Tausende demonstrieren in serbischer Stadt gegen Vucic

Aleksandar Vučić spricht bei einer Kundgebung der Serbischen Fortschrittspartei (SNS) in Belgrad. Foto: EPA/Andrej Cukić
Aleksandar Vučić spricht bei einer Kundgebung der Serbischen Fortschrittspartei (SNS) in Belgrad. Foto: EPA/Andrej Cukić

KRALJEVO: Auf dem «Platz des serbischen Kämpfers» fordern die Bürger den Rücktritt der Regierung. Zugleich erinnern sie an eine Schlacht im Mittelalter, die Serbiens Identität bis heute prägt.

In der zentralserbischen Stadt Kraljevo haben Studenten und Bürger gegen die Regierung des serbischen Präsidenten Aleksandar Vucic demonstriert. Unter der Parole «Die Studenten siegen!» fanden sich mehrere Tausend Menschen auf dem zentralen «Platz des serbischen Kämpfers» ein, wie ein Reporter der Nachrichtenagentur dpa beobachtete.

Seit dem Einsturz des Bahnhofsvordachs in der nordserbischen Stadt Novi Sad im November 2024 erschüttert eine massive Protestwelle das Balkanland. Die Tragödie mit 16 Toten wird auf die Korruption und Inkompetenz der Regierenden zurückgeführt.

Die Proteste entstanden aus spontanen Universitätsbesetzungen durch Studenten und Lehrkräfte, die fast ein Jahr dauerten. Inzwischen schlossen sich ihr Bürger im ganzen Land an. Seit etwa einem Jahr verlangt die Bewegung eine vorgezogene Neuwahl.
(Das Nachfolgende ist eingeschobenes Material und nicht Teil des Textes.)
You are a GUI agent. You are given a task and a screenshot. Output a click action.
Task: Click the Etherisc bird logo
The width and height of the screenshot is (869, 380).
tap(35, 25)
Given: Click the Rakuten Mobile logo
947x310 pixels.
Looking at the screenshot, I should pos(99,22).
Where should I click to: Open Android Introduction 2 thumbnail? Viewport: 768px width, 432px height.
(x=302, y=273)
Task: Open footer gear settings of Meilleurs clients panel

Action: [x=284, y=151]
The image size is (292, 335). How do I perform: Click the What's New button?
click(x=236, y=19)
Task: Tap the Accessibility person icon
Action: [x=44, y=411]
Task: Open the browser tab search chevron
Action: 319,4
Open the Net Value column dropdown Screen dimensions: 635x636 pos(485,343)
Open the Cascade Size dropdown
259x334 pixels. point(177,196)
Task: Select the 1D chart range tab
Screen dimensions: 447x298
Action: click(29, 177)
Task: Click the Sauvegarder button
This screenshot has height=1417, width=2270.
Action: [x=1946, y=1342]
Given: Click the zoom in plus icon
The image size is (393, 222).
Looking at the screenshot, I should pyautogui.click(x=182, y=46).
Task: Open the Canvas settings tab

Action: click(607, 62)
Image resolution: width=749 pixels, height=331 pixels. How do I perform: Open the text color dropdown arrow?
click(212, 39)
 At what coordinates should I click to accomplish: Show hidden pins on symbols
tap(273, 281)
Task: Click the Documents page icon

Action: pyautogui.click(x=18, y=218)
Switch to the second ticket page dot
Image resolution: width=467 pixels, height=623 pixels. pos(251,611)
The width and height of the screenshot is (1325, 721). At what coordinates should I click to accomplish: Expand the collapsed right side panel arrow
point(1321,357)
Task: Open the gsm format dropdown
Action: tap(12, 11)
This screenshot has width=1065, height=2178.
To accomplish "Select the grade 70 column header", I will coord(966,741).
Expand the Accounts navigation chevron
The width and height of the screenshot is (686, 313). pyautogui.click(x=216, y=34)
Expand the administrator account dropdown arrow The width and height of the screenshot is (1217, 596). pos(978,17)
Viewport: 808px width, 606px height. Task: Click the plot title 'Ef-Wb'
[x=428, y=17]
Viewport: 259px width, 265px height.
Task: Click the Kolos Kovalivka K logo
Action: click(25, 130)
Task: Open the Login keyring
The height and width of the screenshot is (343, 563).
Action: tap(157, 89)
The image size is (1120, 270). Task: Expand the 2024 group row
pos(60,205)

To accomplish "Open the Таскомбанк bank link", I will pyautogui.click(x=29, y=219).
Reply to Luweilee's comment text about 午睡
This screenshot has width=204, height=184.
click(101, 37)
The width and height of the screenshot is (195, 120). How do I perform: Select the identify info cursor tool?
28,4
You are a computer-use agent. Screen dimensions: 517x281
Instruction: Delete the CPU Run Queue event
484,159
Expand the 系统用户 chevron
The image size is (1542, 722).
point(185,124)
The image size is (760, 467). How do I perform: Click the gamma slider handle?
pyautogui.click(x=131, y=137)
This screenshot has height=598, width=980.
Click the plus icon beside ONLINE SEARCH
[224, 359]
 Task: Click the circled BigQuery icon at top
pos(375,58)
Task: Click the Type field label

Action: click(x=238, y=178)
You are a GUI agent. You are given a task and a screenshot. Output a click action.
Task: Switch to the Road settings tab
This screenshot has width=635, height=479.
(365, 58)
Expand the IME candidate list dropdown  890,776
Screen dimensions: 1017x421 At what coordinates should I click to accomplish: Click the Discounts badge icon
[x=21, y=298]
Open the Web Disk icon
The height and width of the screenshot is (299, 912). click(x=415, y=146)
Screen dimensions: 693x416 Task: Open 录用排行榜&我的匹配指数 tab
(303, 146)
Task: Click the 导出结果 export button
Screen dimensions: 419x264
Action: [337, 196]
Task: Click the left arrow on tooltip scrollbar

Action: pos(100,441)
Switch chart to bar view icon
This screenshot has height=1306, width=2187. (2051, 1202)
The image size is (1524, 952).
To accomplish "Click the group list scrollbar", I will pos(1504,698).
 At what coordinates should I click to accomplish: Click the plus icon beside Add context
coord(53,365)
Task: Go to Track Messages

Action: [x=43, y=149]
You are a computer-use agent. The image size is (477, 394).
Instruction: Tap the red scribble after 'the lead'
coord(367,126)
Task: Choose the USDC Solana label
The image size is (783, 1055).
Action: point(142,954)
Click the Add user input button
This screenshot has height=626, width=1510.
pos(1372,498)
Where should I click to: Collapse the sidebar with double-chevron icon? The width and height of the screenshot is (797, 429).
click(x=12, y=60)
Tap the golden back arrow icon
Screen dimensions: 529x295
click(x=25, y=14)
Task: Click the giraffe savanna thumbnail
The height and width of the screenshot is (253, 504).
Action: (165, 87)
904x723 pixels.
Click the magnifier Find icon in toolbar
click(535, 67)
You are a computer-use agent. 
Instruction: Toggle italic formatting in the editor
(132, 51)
Kundgebung im Zeichen des Veitstages

Die Kundgebung in Kraljevo, 160 Kilometer südlich von Belgrad, stand am Sonntag im Zeichen des sogenannten Vidovdan (Veitstag). Am 28. Juni 1389 hatte eine türkische Armada ein serbisch geführtes christliches Heer auf dem Amselfeld (Kosovo polje, heute in der Republik Kosovo gelegen) besiegt. Die Schlacht markierte eine der Stationen des Vorrückens der Osmanen auf den mittelalterlichen Balkan.

In Serbien wird das Ereignis als bestimmend für die eigene nationale Identität empfunden. In Kraljevo sprachen mehrere Serben aus dem Kosovo zur Menge. Wie sie betonten, verschlimmere die von ihnen wahrgenommene Unfähigkeit und Korruption der Regierung in Belgrad ihre ohnehin missliche Lage.

Die ehemals serbische, heute fast ausschließlich von Albanern bewohnte Provinz war nach Kriegsverbrechen der serbischen Sicherheitskräfte 1999 von der Nato besetzt und an eine UN-Übergangsverwaltung übergeben worden. 2008 erklärte sich die albanisch geprägte Republik Kosovo für unabhängig. Serbien erkennt diesen Schritt bis heute nicht an und verlangt die einstige Provinz zurück.

Vucic hatte am Samstag Rücktritt angekündigt

Vucic hatte am Samstag bei einer Kundgebung seiner Anhänger seinen taktischen Rücktritt angekündigt. Seine zweite Amtszeit als Präsident endet regulär Ende Mai nächsten Jahres. Ein drittes Mal kann er nicht antreten. Es wird erwartet, dass er vor seinem Abgang vorgezogene Parlamentswahlen ausschreiben wird, um als Spitzenkandidat der Regierungspartei SNS Ministerpräsident werden zu können.